Internal Logic of a story

From Forbidden Worlds #14, 1953.

I love these old comics. Several brilliantly-paced short short stories in a whole mag. Most of the time, they are great little stories about fantastic fantasy, horror, and sci-fi episodes without getting dragged on for dozens of pages. They are like reading short Twilight Zone episodes in comic form.

That is, except when there is an internal logic fault. I can go along with just about any story as long as its rules are set up. I can always imagine Superman flying along, and laser pistols humming out in other sci-fi stories.

This page is the last of a short about a radioactive dinosaur turning into a monster after a nuclear test. See what I mean? I can take that premise fine. I can take that the radiation caused the egg to mutate. He hatches and can talk. Fine. He goes on a rampage and nothing, not even bullets, can stop him. Fine. The scientists discover that a chemical cysteine will stop the monster. Fine.

But then, just a panel after more bullets bounce off the creature, the scientists injects the monster in the belly with the cysteine with a normal hypodermic needle.

See what I mean? Bullets bounce but hypodermics go right through! Just some other method of getting the cysteine into the monster's system--any method, gas, pill, whatever--would make it suitable and plausible for me. But the injection here, the internal logic error, takes me out of the story world I was in. Even though I am in a story that makes no scientific sense whatsoever, and I know that, I am taken out of the world with a simple fault.

Case in point, that movie Superman Returns. People cannot understand how excited I was about my favorite hero finally being brought back into movies. Maybe new Superman movies would come out every few years, just like the Batman franchise. But the internal logic errors destroyed the chances of that happening. That is why people hated the movie.

In the movie, Superman amazingly rescues a crashing plane and in dramatic fashion, what appears to be the limits of his strength, sets it down in the middle of the ballpark. Wow. Lex Luthor later stabs Superman with Kryptonite. Fine. Kryptonite hurts Superman and takes away his powers. Fine. But at the end, when the mountain of Kryptonite is lifted into the sky by an already hurt and depleted Superman, what appears to be a weight that appears dozens of times greater than even a crashing 747 and is composed entirely of the substance that takes away Superman's powers and hurts him, even I, a huge Superman fan, simply said, "No way."

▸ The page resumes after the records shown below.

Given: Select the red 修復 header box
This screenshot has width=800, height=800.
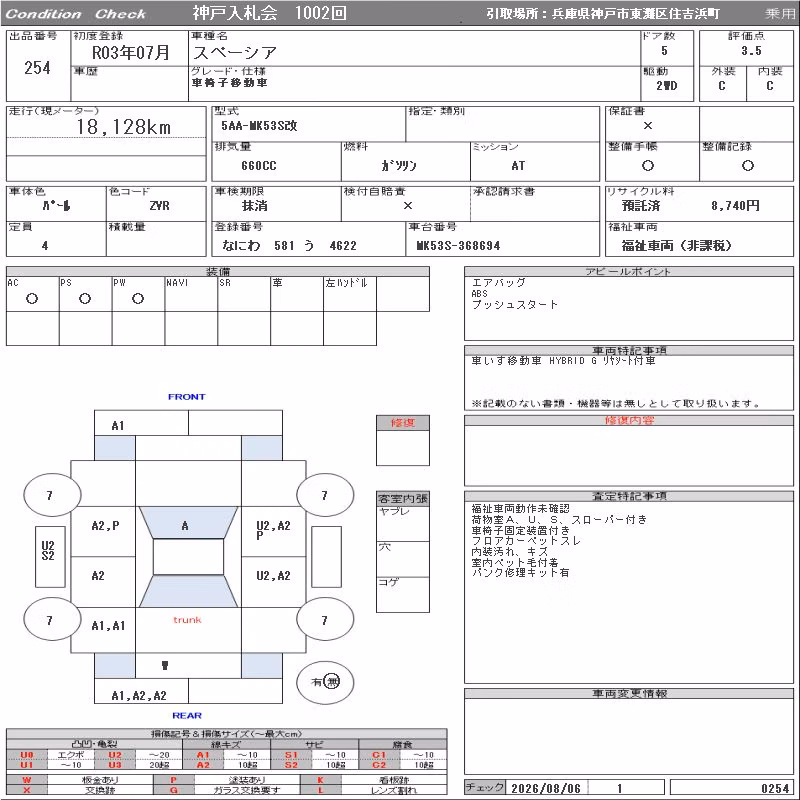Looking at the screenshot, I should (403, 423).
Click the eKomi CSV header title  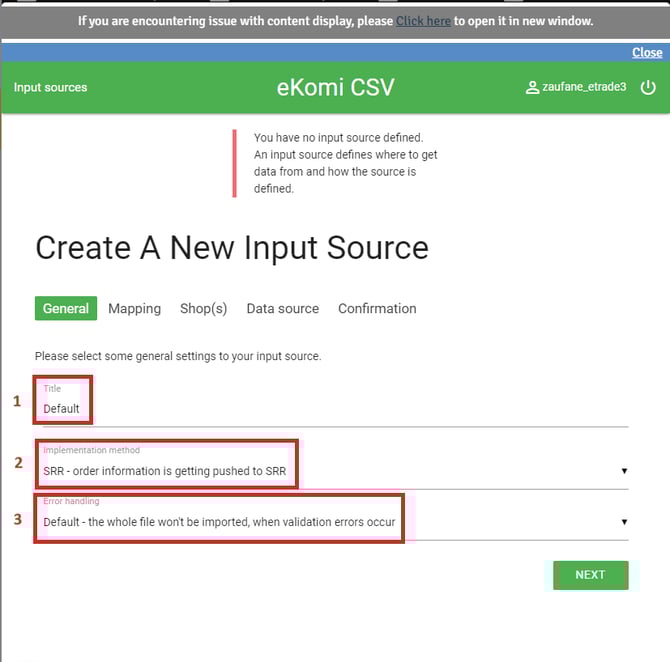tap(335, 88)
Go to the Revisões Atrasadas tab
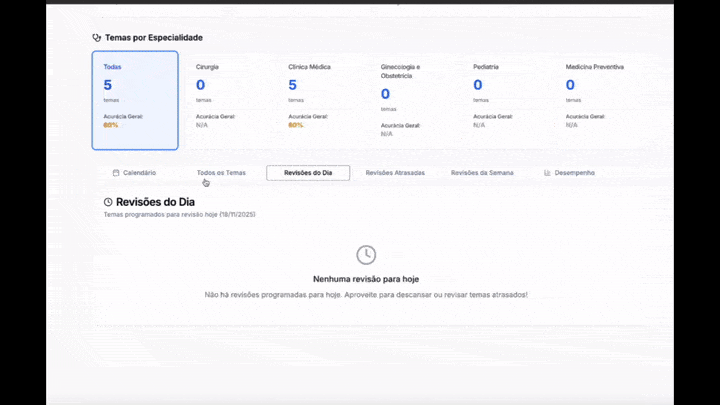 point(395,173)
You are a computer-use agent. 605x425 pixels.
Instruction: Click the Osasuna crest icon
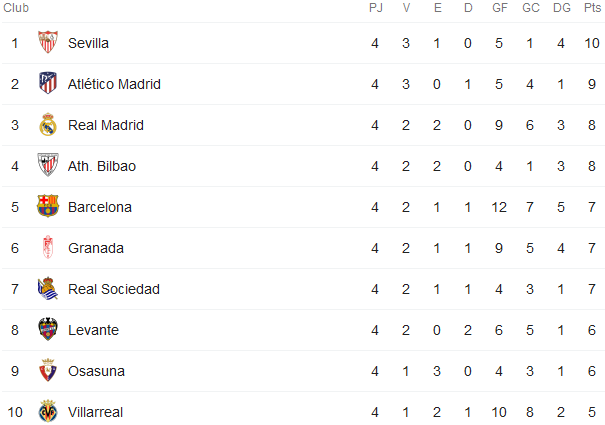pyautogui.click(x=48, y=370)
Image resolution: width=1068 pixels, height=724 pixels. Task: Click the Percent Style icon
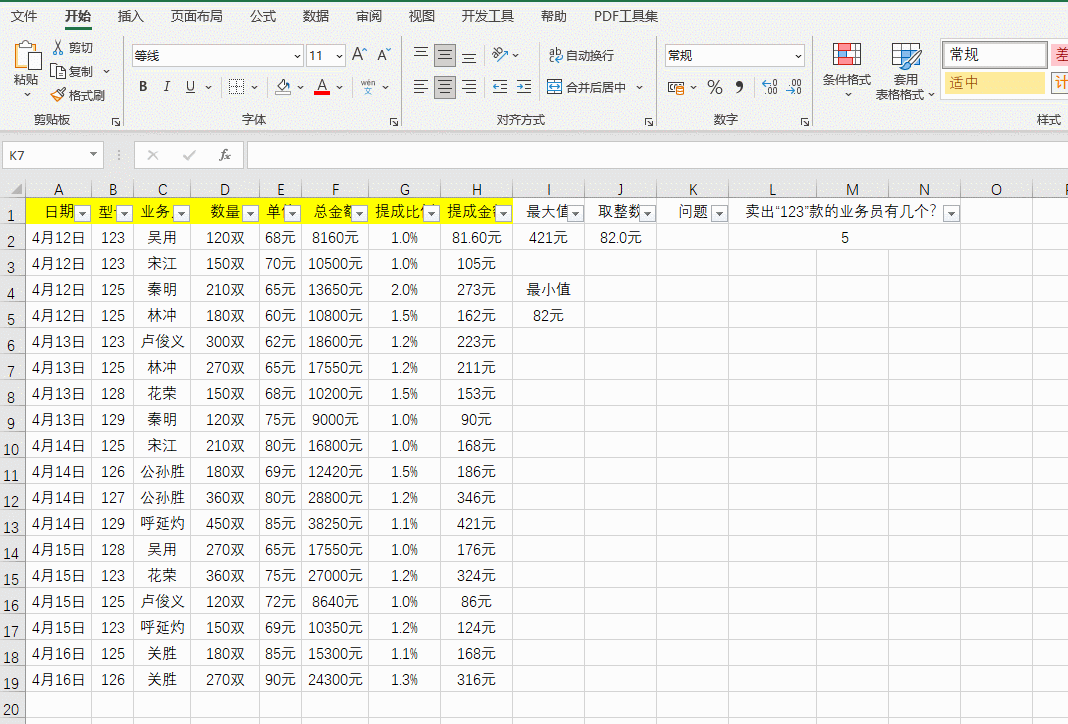pos(714,87)
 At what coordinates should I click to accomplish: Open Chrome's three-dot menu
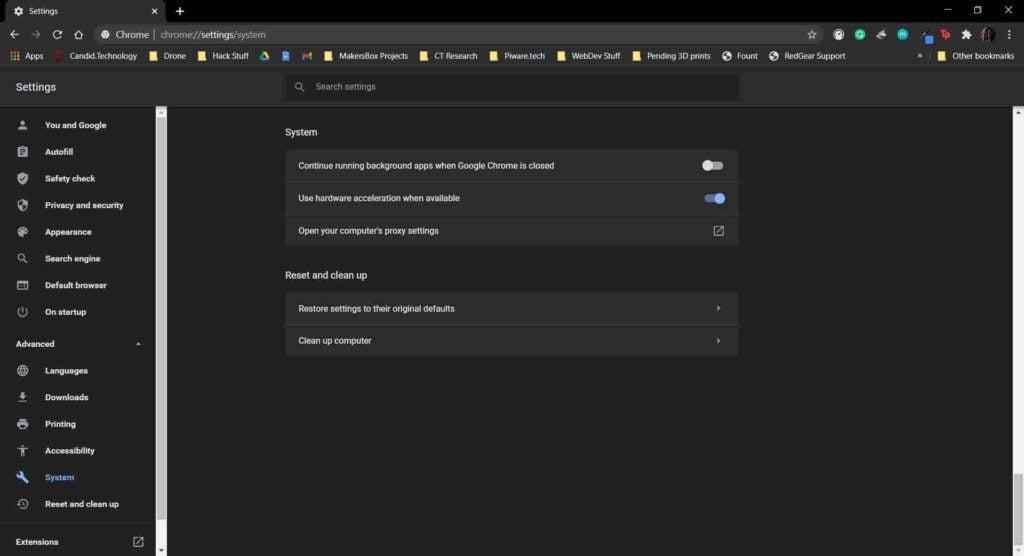[1009, 35]
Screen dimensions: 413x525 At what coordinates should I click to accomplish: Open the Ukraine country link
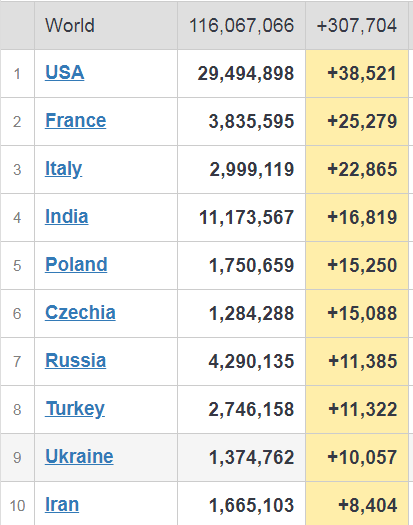tap(79, 457)
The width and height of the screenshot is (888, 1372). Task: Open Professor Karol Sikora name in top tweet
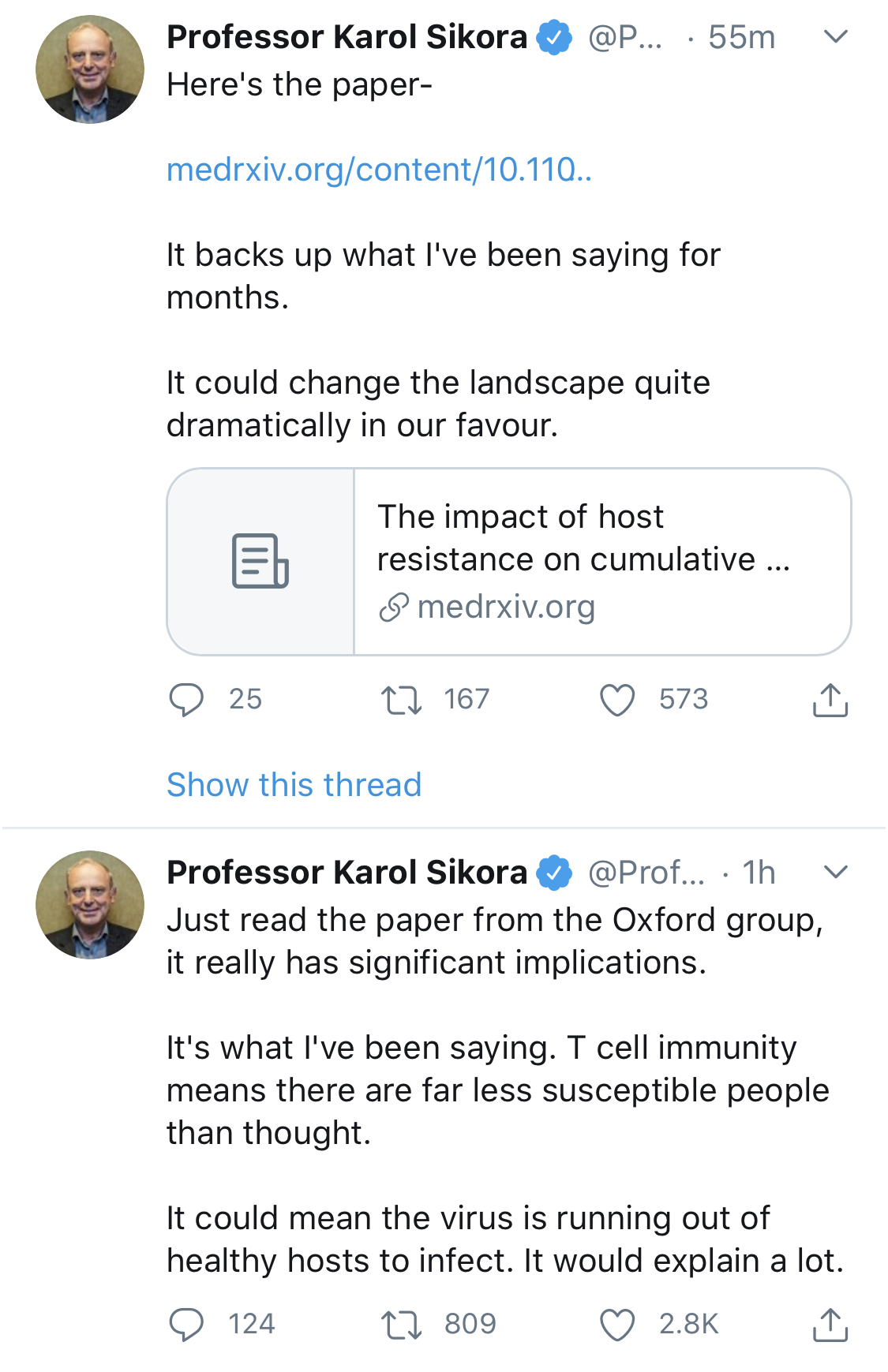click(x=347, y=37)
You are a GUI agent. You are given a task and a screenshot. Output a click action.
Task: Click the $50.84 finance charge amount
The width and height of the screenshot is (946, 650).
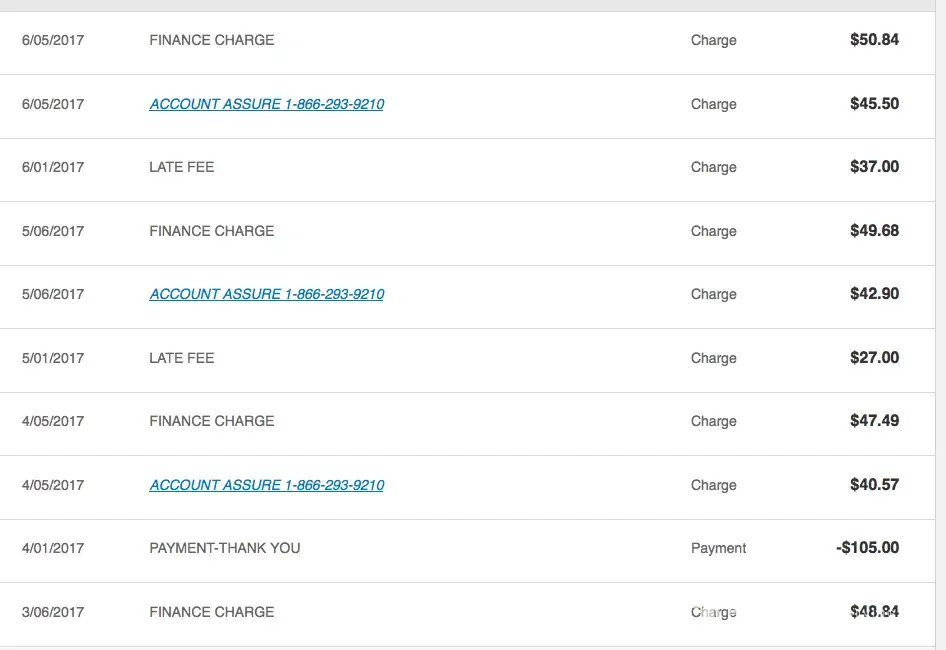(x=874, y=40)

I wanted to believe that even Superman, when all his strength is gone, when there is no one else to save the world, could dig down deep inside himself and come up with the inner strength to do this miraculous feat. Much like any action movie when the main character is shot and dying, he still runs around and takes care of business. Somehow that shot and dying protagonist is allowable. But a Kryptonite-stabbed Superman lifting a HUGE mountain of Kryptonite simply isn't plausible in the sense of internal logic. And remember this fact as well, the populace at large, even people that don't read comic books, will allude to the fact that Kryptonite is a deadly substance that can bring something down. People will metaphorically call something a "Kryptonite."

This is why a lot of movies suffer. Internal logic errors. The world is broken. And we as an audience cannot take it.